Job:
Rewrite the data below with "GUI agent" changed to "interface agent" everywhere it occurs, leaving every other part unchanged.

Word and element location data:
▼

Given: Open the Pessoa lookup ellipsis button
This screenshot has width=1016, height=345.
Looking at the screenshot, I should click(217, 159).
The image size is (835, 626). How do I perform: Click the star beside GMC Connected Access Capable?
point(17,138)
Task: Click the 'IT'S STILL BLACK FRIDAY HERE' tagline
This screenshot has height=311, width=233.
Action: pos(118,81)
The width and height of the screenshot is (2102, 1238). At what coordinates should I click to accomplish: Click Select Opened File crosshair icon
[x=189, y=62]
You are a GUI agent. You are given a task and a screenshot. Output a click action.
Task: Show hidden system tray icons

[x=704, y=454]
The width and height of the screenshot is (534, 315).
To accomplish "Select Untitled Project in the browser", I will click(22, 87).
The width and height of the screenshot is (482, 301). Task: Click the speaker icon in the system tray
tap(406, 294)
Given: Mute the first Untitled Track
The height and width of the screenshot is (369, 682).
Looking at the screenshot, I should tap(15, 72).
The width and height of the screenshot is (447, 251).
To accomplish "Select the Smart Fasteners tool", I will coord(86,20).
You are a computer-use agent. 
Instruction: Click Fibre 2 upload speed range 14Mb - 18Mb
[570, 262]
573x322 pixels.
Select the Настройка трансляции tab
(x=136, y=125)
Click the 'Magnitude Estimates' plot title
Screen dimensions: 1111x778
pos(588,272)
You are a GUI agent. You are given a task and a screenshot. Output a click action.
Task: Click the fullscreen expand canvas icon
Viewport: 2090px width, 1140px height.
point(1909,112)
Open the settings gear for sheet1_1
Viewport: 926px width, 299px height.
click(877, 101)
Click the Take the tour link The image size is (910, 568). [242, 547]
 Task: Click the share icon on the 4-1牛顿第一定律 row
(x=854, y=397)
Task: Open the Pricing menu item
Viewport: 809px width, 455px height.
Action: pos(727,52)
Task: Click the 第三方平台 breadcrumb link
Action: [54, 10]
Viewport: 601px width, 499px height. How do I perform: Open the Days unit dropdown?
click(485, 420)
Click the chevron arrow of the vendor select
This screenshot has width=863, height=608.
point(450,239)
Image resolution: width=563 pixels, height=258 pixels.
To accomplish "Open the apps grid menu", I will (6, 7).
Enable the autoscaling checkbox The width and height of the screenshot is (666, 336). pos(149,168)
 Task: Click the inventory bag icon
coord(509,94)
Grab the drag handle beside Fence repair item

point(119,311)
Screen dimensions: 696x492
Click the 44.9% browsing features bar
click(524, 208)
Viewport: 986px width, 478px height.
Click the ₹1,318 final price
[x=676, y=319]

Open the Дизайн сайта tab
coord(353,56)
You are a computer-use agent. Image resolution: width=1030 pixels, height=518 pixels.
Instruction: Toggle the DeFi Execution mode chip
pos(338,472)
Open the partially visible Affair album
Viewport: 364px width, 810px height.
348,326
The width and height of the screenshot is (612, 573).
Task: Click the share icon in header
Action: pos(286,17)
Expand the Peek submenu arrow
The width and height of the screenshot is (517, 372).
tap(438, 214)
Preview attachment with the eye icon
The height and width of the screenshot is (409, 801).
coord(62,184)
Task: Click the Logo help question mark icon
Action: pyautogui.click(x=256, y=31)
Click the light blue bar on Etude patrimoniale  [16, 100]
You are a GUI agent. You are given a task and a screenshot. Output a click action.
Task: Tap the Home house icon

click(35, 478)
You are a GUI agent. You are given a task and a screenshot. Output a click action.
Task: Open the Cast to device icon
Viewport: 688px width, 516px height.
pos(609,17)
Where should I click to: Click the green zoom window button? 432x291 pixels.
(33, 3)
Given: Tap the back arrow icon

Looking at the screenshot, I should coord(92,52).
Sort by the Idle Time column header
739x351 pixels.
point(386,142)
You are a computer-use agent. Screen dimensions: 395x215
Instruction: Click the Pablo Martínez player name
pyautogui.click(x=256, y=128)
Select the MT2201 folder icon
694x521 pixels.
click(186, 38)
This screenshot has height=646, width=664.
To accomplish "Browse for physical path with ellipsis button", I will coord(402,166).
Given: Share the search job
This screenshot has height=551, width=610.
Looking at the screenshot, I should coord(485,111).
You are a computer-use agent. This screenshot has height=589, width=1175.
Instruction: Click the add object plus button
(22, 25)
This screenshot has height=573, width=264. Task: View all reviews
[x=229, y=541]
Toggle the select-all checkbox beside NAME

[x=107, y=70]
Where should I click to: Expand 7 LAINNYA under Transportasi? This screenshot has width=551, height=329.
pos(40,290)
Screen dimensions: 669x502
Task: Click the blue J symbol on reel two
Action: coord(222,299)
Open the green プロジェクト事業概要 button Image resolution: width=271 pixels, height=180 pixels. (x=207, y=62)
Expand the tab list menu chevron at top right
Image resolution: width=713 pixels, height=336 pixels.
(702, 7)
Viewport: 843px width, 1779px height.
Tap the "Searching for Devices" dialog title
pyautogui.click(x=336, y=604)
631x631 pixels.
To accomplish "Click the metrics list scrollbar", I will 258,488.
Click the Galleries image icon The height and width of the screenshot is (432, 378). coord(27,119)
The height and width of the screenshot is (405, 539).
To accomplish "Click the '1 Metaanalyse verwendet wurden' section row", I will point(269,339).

▲

Solution to the exercise:
Given: Open the Pessoa lookup ellipsis button
This screenshot has width=1016, height=345.
Looking at the screenshot, I should click(217, 159).
The image size is (835, 626). How do I perform: Click the star beside GMC Connected Access Capable?
point(17,138)
Task: Click the 'IT'S STILL BLACK FRIDAY HERE' tagline
This screenshot has height=311, width=233.
Action: pos(118,81)
The width and height of the screenshot is (2102, 1238). At what coordinates should I click to accomplish: Click Select Opened File crosshair icon
[x=189, y=62]
You are a interface agent. You are given a task and a screenshot. Output a click action.
Task: Show hidden system tray icons

[x=704, y=454]
The width and height of the screenshot is (534, 315).
To accomplish "Select Untitled Project in the browser", I will click(22, 87).
The width and height of the screenshot is (482, 301). Task: Click the speaker icon in the system tray
tap(406, 294)
Given: Mute the first Untitled Track
The height and width of the screenshot is (369, 682).
Looking at the screenshot, I should tap(15, 72).
The width and height of the screenshot is (447, 251).
To accomplish "Select the Smart Fasteners tool", I will coord(86,20).
You are a computer-use agent. 
Instruction: Click Fibre 2 upload speed range 14Mb - 18Mb
[570, 262]
573x322 pixels.
Select the Настройка трансляции tab
(x=136, y=125)
Click the 'Magnitude Estimates' plot title
Screen dimensions: 1111x778
pos(588,272)
You are a interface agent. You are given a task and a screenshot. Output a click action.
Task: Click the fullscreen expand canvas icon
Viewport: 2090px width, 1140px height.
point(1909,112)
Open the settings gear for sheet1_1
Viewport: 926px width, 299px height.
click(877, 101)
Click the Take the tour link The image size is (910, 568). [242, 547]
 Task: Click the share icon on the 4-1牛顿第一定律 row
(x=854, y=397)
Task: Open the Pricing menu item
Viewport: 809px width, 455px height.
Action: pos(727,52)
Task: Click the 第三方平台 breadcrumb link
Action: [54, 10]
Viewport: 601px width, 499px height. How do I perform: Open the Days unit dropdown?
click(485, 420)
Click the chevron arrow of the vendor select
This screenshot has width=863, height=608.
point(450,239)
Image resolution: width=563 pixels, height=258 pixels.
To accomplish "Open the apps grid menu", I will (6, 7).
Enable the autoscaling checkbox The width and height of the screenshot is (666, 336). pos(149,168)
 Task: Click the inventory bag icon
coord(509,94)
Grab the drag handle beside Fence repair item

point(119,311)
Screen dimensions: 696x492
Click the 44.9% browsing features bar
click(524, 208)
Viewport: 986px width, 478px height.
Click the ₹1,318 final price
[x=676, y=319]

Open the Дизайн сайта tab
coord(353,56)
You are a computer-use agent. Image resolution: width=1030 pixels, height=518 pixels.
Instruction: Toggle the DeFi Execution mode chip
pos(338,472)
Open the partially visible Affair album
Viewport: 364px width, 810px height.
348,326
The width and height of the screenshot is (612, 573).
Task: Click the share icon in header
Action: pos(286,17)
Expand the Peek submenu arrow
The width and height of the screenshot is (517, 372).
tap(438, 214)
Preview attachment with the eye icon
The height and width of the screenshot is (409, 801).
coord(62,184)
Task: Click the Logo help question mark icon
Action: pyautogui.click(x=256, y=31)
Click the light blue bar on Etude patrimoniale  [16, 100]
You are a interface agent. You are given a task and a screenshot. Output a click action.
Task: Tap the Home house icon

click(35, 478)
You are a interface agent. You are given a task and a screenshot. Output a click action.
Task: Open the Cast to device icon
Viewport: 688px width, 516px height.
pos(609,17)
Where should I click to: Click the green zoom window button? 432x291 pixels.
(33, 3)
Given: Tap the back arrow icon

Looking at the screenshot, I should coord(92,52).
Sort by the Idle Time column header
739x351 pixels.
point(386,142)
You are a computer-use agent. Screen dimensions: 395x215
Instruction: Click the Pablo Martínez player name
pyautogui.click(x=256, y=128)
Select the MT2201 folder icon
694x521 pixels.
click(186, 38)
This screenshot has height=646, width=664.
To accomplish "Browse for physical path with ellipsis button", I will coord(402,166).
Given: Share the search job
This screenshot has height=551, width=610.
Looking at the screenshot, I should coord(485,111).
You are a computer-use agent. This screenshot has height=589, width=1175.
Instruction: Click the add object plus button
(22, 25)
This screenshot has height=573, width=264. Task: View all reviews
[x=229, y=541]
Toggle the select-all checkbox beside NAME

[x=107, y=70]
Where should I click to: Expand 7 LAINNYA under Transportasi? This screenshot has width=551, height=329.
pos(40,290)
Screen dimensions: 669x502
Task: Click the blue J symbol on reel two
Action: coord(222,299)
Open the green プロジェクト事業概要 button Image resolution: width=271 pixels, height=180 pixels. (x=207, y=62)
Expand the tab list menu chevron at top right
Image resolution: width=713 pixels, height=336 pixels.
(702, 7)
Viewport: 843px width, 1779px height.
Tap the "Searching for Devices" dialog title
pyautogui.click(x=336, y=604)
631x631 pixels.
To accomplish "Click the metrics list scrollbar", I will 258,488.
Click the Galleries image icon The height and width of the screenshot is (432, 378). coord(27,119)
The height and width of the screenshot is (405, 539).
To accomplish "Click the '1 Metaanalyse verwendet wurden' section row", I will point(269,339).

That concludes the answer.